Dataset content:
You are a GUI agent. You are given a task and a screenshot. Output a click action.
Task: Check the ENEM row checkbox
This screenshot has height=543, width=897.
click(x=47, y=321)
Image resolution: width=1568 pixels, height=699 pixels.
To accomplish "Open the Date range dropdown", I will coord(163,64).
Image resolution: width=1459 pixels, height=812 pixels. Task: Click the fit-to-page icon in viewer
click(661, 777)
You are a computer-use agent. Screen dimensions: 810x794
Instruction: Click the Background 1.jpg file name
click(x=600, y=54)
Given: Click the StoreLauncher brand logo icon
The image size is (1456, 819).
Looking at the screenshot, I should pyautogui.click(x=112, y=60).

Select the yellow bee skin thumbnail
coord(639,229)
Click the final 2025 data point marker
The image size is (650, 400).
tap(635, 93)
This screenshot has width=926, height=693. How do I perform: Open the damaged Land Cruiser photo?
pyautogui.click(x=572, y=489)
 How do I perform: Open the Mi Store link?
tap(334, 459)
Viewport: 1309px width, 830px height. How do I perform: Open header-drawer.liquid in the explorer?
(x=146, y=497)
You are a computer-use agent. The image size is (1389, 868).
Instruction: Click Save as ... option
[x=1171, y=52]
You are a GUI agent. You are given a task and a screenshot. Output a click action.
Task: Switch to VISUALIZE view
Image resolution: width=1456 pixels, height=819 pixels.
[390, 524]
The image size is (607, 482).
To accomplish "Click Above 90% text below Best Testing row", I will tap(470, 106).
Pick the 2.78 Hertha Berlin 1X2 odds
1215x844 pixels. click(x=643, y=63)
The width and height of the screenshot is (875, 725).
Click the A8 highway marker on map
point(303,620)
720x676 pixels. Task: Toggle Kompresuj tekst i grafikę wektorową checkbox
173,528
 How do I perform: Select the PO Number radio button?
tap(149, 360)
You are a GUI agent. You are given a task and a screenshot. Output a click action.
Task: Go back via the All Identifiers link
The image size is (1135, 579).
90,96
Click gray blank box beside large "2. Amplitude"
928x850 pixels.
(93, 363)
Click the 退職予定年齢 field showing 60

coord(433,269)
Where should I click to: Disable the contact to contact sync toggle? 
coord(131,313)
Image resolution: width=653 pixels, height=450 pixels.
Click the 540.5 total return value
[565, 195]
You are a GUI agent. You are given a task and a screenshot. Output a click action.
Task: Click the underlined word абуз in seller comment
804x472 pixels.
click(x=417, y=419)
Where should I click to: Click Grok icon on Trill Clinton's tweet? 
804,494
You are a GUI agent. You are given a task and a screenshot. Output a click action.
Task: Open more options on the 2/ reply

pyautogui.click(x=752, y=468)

Requirement: Rewrite the part of the items that opens with the line containing "Image resolution: width=653" and closes at the end of the items, both ends included. Rescale every click coordinate in the answers by 0.95, rounding to whole numbers with halves rounded up, keep all other text unchanged, and give only this part.

Solution below:
Image resolution: width=653 pixels, height=450 pixels.
Click the 540.5 total return value
[537, 185]
You are a GUI agent. You are given a task and a screenshot. Output a click action.
Task: Click the underlined word абуз in seller comment
804x472 pixels.
click(x=396, y=398)
Where should I click to: Click Grok icon on Trill Clinton's tweet? 
764,469
You are a GUI agent. You are given a task and a screenshot. Output a click action.
Task: Open more options on the 2/ reply

pyautogui.click(x=714, y=445)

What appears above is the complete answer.